Short exercise A | Can you rewrite the Frederick Loveroff profile starting at "COMING TO CANADA" and ending at "of their own.", with "homestead" changed to "farmstead"?
Short exercise B | Could you extend the Frederick Loveroff profile, continuing on from its final sentence?

Excerpt to read |
Frederick Loveroff: Life and Work

By: Dara Vandor

Lot 17 – Frederick Nicholas Loveroff, OSA, ARCA (1894-1960), Canadian. UNTITLED (BLOSSOMING TREES), 1920. Oil on canvas, signed and dated. 34 x 38 in — 86.4 x 96.5 cm. Estimate $12,000-$16,000

The brief and little-documented career of Frederick Loveroff remains an interesting addition to the Canadian canon. Carol A. Phillips, who curated a major retrospective of Loveroff’s work in 1981, describes the artist’s life as “a story of some romance and mystery: young immigrant boy with exceptional talent; helped with studies by an interested benefactor; receives critical and public acclaim; disappears just when painting is reaching maturity.”

A keen observer of light and colour, Loveroff was able to combine the influences of his peers with his own impressions of nature, producing paintings that remain both rare and sought-after to this day. We are pleased to be offering two large works by the artist in the Canadian Fine Art section of our Canada Auction Series, and invite you to read more about Loveroff’s life and work.

COMING TO CANADA

Frederick Nicholas Loveroff was born Frederick Nicholas Postnikoff in Tbilisi, Georgia (formerly Tiflis, Russia) in 1894. Hard times and the death of Loveroff’s mother prompted Loveroff’s father and his seven children to emigrate to a small farming community in Saskatchewan in 1900, part of the Doukhobor wave leaving Russia in search of land and religious freedom. Their first winter was spent in a crude Russian settlement on the North Saskatchewan River, after which the family was able to secure a homestead of their own.

Loveroff was sent to be educated at the Quaker School in Moylan, Pennsylvania from 1903-1906. There his artistic abilities began to surface. Long winters back on the Prairies prompted the young boy to paint in watercolour as a way to pass the time. One of his small paintings caught the notice of Colonel Perret, Principal of the Normal School at Regina, who brought the work to D.A. Dunlap, a Toronto mining magnate, and convinced the latter to sponsor the young man’s artistic education. Dunlap agreed to help Loveroff until either he married or was able to establish his artistic reputation.

(Stored items)
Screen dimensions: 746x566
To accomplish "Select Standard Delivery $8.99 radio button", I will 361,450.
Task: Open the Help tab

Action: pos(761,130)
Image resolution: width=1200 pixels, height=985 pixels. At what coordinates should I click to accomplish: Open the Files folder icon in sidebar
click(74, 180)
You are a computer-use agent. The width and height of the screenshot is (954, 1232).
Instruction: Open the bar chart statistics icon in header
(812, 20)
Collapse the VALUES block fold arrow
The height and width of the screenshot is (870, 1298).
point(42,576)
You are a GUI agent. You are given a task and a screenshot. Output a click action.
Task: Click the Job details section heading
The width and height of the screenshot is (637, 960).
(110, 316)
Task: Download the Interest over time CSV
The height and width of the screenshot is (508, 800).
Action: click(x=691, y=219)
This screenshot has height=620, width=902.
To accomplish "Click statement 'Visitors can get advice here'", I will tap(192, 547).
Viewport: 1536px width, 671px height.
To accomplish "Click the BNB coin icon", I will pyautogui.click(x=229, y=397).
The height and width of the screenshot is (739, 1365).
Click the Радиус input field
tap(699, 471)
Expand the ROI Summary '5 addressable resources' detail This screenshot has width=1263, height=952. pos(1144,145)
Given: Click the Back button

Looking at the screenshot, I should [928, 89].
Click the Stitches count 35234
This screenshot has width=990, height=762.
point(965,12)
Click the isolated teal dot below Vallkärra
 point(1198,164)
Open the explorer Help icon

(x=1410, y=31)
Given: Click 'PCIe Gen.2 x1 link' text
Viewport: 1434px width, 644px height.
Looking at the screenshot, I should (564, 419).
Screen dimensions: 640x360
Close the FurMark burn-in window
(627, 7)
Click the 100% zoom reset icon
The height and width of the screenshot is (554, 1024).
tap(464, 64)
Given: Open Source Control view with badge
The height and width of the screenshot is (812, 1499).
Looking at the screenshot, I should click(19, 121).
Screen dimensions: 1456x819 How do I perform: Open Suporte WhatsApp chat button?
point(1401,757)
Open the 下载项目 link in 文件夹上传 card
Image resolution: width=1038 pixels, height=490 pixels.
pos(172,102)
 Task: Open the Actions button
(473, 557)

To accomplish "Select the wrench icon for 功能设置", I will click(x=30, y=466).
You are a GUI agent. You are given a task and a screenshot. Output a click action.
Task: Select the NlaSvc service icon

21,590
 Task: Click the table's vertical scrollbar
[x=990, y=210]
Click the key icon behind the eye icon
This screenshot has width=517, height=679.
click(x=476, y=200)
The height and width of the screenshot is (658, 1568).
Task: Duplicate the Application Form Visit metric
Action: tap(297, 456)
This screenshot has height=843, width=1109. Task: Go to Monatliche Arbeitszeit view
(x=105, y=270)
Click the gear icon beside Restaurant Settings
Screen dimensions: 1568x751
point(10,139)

Answer A |
COMING TO CANADA

Frederick Nicholas Loveroff was born Frederick Nicholas Postnikoff in Tbilisi, Georgia (formerly Tiflis, Russia) in 1894. Hard times and the death of Loveroff’s mother prompted Loveroff’s father and his seven children to emigrate to a small farming community in Saskatchewan in 1900, part of the Doukhobor wave leaving Russia in search of land and religious freedom. Their first winter was spent in a crude Russian settlement on the North Saskatchewan River, after which the family was able to secure a farmstead of their own.

Answer B |
EARLY INFLUENCES

Frederick Postnikoff changed his last name to Loveroff, his maternal family name, in 1913 when he relocated to Toronto to enroll at the Central Ontario School of Art. He studied there until 1917, under the tutelage of George Reid, William Cruikshank, J.E.H. MacDonald, and J. W. Beatty, the latter whose choice of subject, composition and colour palette had the most impact on Loveroff’s work. Echoes of the landscape work of Arthur Lismer and J.E.H. MacDonald can be felt in Loveroff’s paintings, as do the impressionist visions of Maurice Cullen and Marc-Aurèle de Foy Suzor-Coté. When asked in a 1925 interview how his work compared to that of the Group, Loveroff responded that his was “Not quite so wild. I don’t want to be either Traditionalist or Group of Seven…I just want to paint the way I see and feel things.”

By his second year of schooling, Loveroff’s landscape work began to attract notice. He was included in the 1915 Royal Canadian Academy Exhibition. Soon after, he became a member of the Academy, as well as the Ontario Society of Artists. Both organizations included his work in their group exhibitions until the early 1930s, marking him out as an artist well on his way to professional success.

A PAINTER ON THE RISE

Inspired by Beatty as well as the Group’s patriotic enthusiasm for the Canadian wilderness, Frederick Loveroff travelled widely during the 1920s. His trips were catalogued extensively though small oil sketches, some of which were later worked up into full paintings at his studio. These oil sketches are numerous, and were seldom dated or signed.

Art historian Kevin Forrest details the artist’s painting method: “He used a light-coloured underpainting of white with burnt umber, an adaptation of the common practice of Thomson and the Group, in preparation for the charcoal outline. This outline was in turn overpainted with a very dark pigment. On both sides of the painted outline, the artist placed strokes of colour, bright in overall effect, but carefully orchestrated in intensity. He left both the underpainting and the outline showing as part of his statement.”

Loveroff gained a reputation for his perceptive powers, gifted sense of colour, and ability to capture the effects of light. Writing for The Canadian Collector, Peter Millard noted that Loveroff’s paintings “are crisp, strong landscapes whose chief delight is in their Impressionist colouring. Shadows, which at first sight seem merely darker in tone, on closer examination yield up rich and extraordinary colour.”

Loveroff saw international recognition in his lifetime. A highlight for the young painter was the acquisition and exhibition of his painting Snow on the Hillside, circa 1919, by the Leicester City Art Gallery, England in 1924. The purchase brought Loveroff much attention back in Canada. His work was also part of group exhibitions at the Imperial Gallery of Art in London, England, and at the Musée du Jeu de Paume in Paris, France.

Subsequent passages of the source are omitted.